Reproduce word for word the material from the line holding "Find the location" through the end of the material, both ends included, and leave the pictures out of your copy.
INPUT: Begin
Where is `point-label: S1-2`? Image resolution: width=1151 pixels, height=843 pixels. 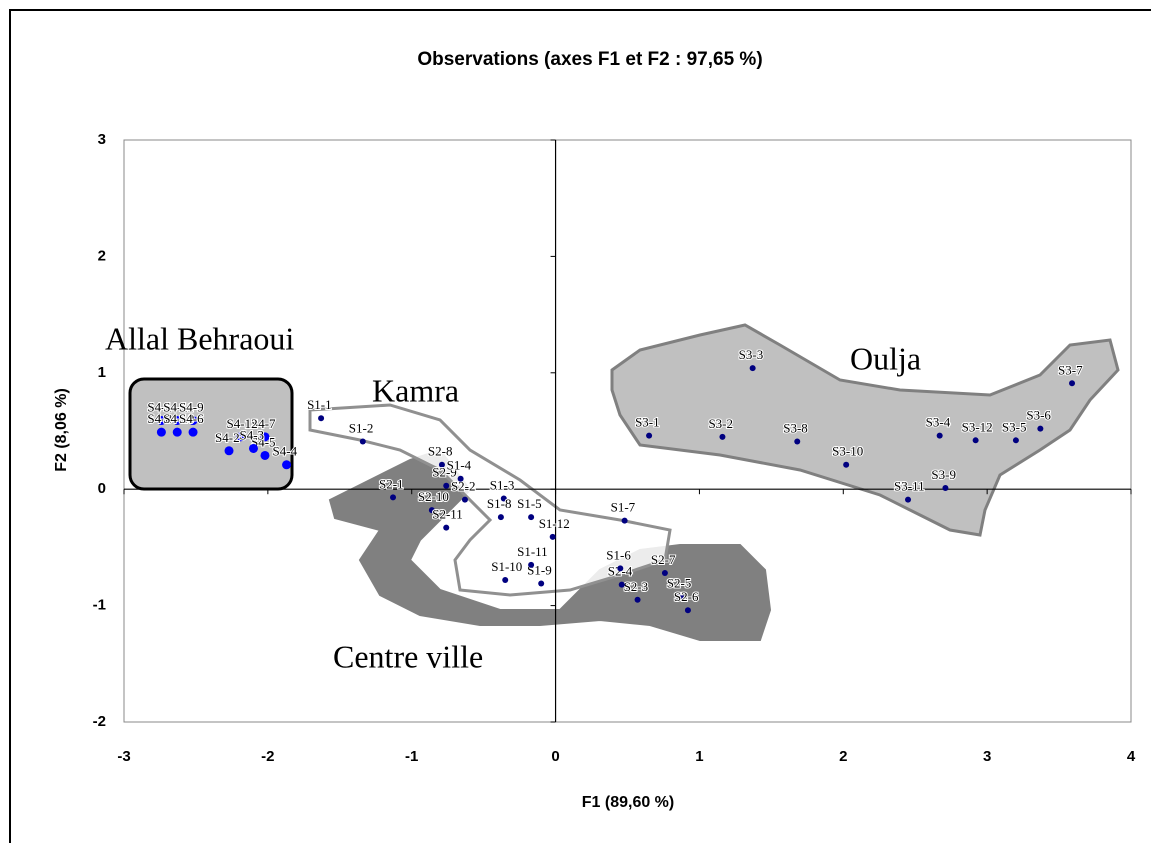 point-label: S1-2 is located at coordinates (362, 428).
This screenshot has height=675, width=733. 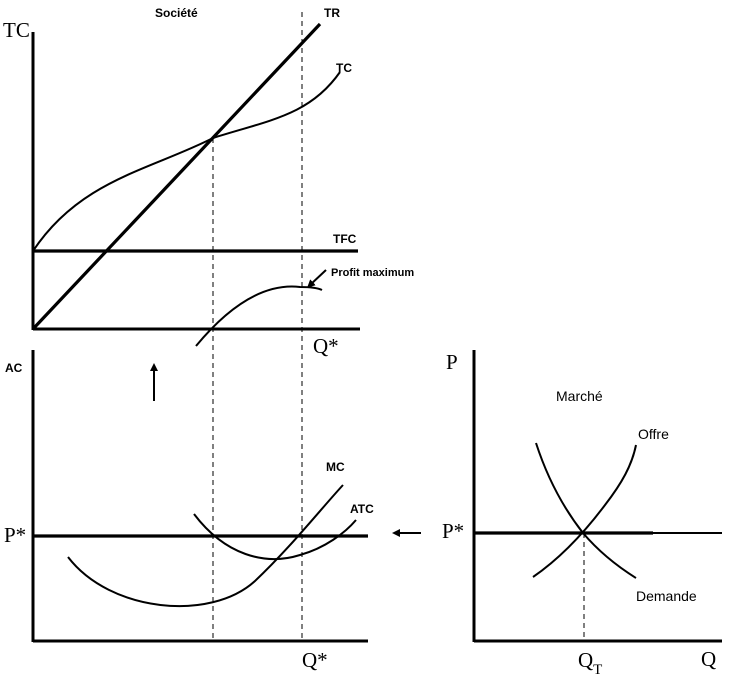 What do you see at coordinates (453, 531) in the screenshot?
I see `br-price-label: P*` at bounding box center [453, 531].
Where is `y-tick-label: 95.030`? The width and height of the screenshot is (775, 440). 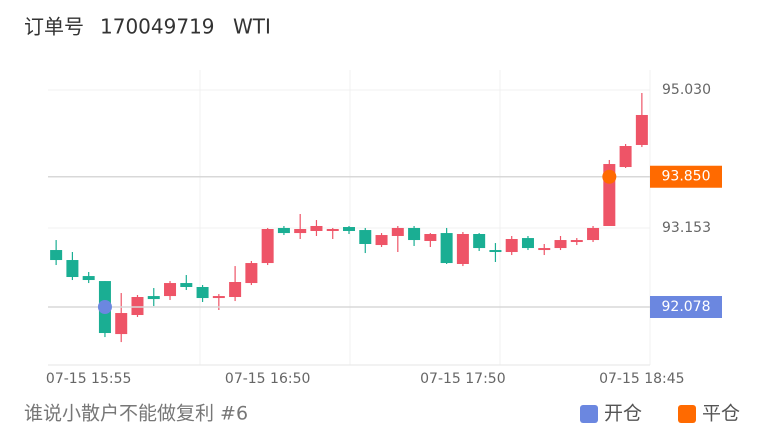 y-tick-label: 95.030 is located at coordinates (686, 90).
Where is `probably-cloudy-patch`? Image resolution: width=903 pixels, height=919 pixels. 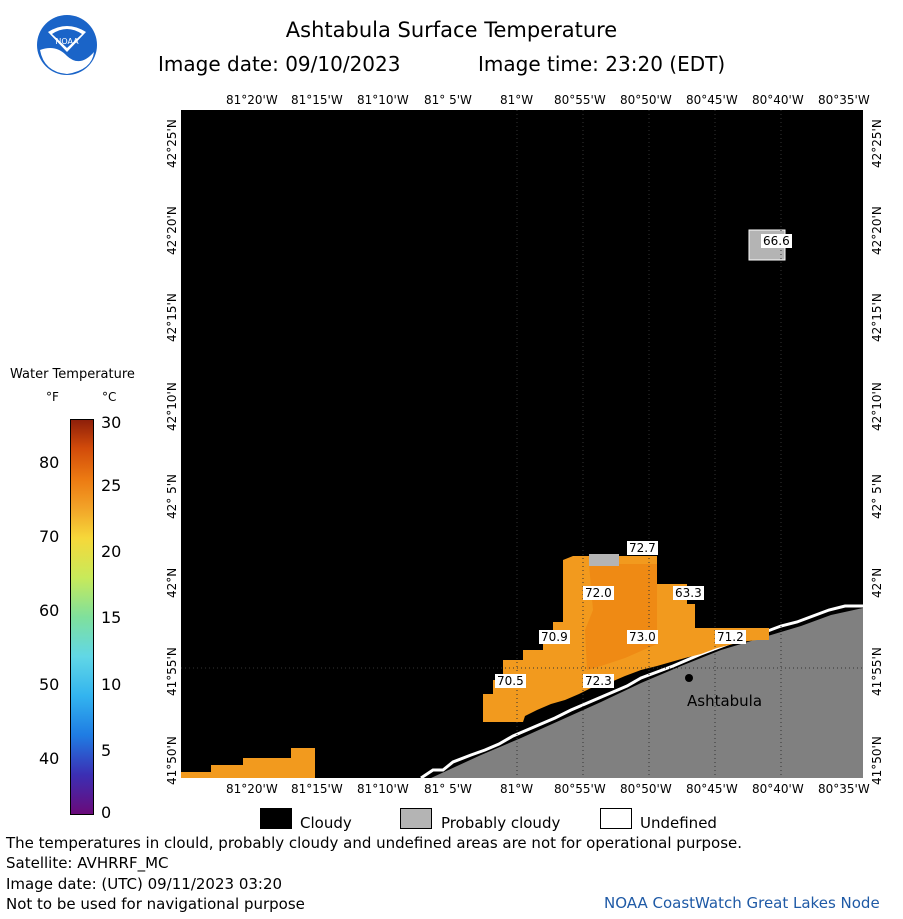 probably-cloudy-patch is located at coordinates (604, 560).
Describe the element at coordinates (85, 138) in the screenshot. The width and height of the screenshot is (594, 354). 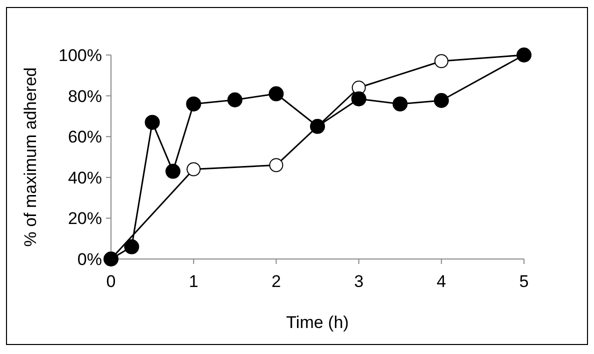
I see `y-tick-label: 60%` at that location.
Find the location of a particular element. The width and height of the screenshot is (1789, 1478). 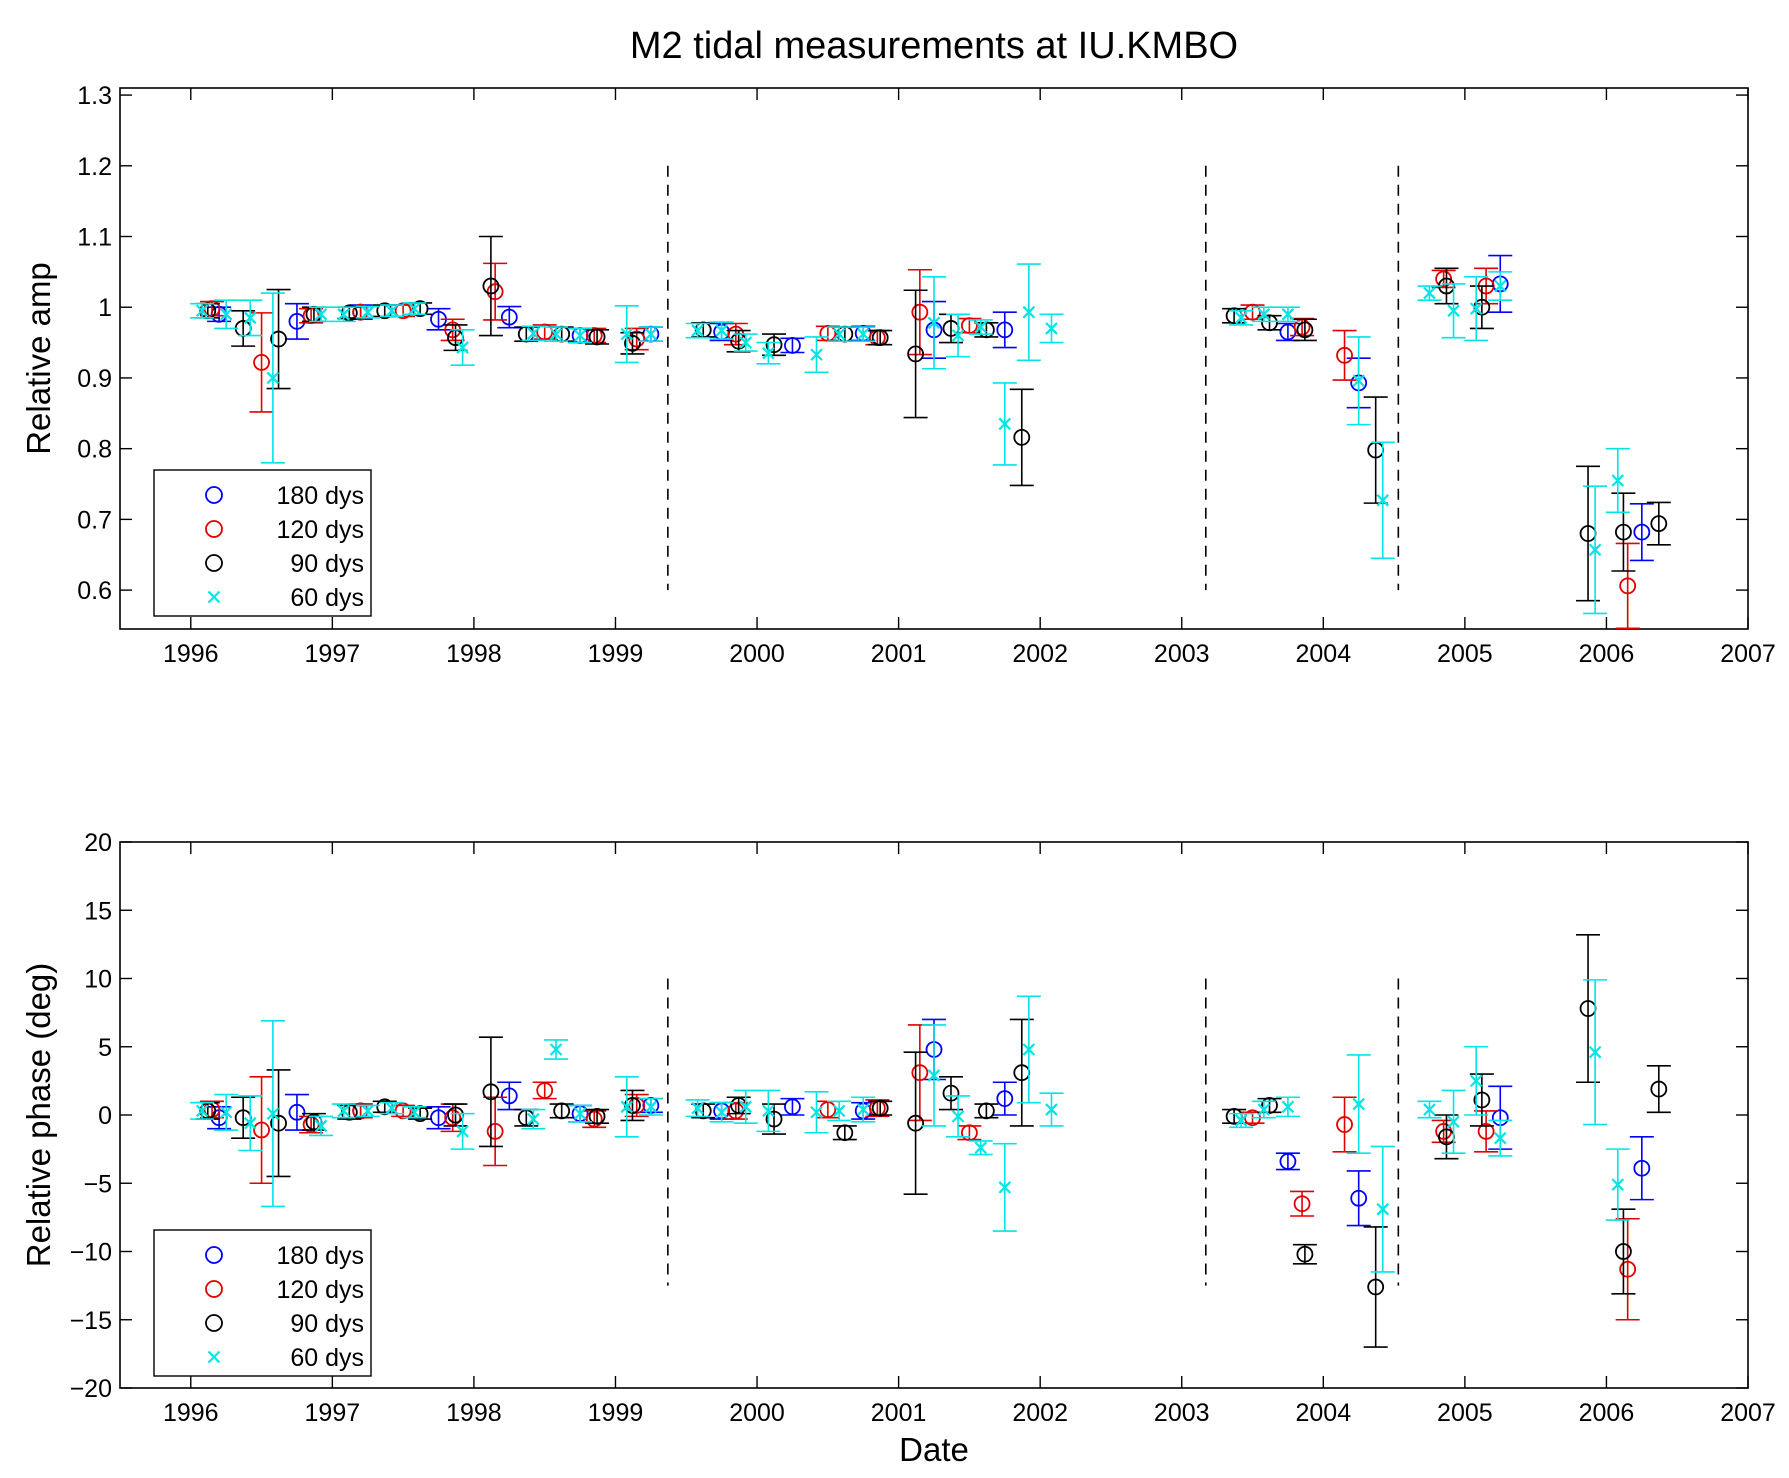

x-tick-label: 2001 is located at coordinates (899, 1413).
INPUT: End
YOUR SOLUTION:
Find the location of a particular element. The width and height of the screenshot is (1789, 1478). 

x-tick-label: 2001 is located at coordinates (899, 1413).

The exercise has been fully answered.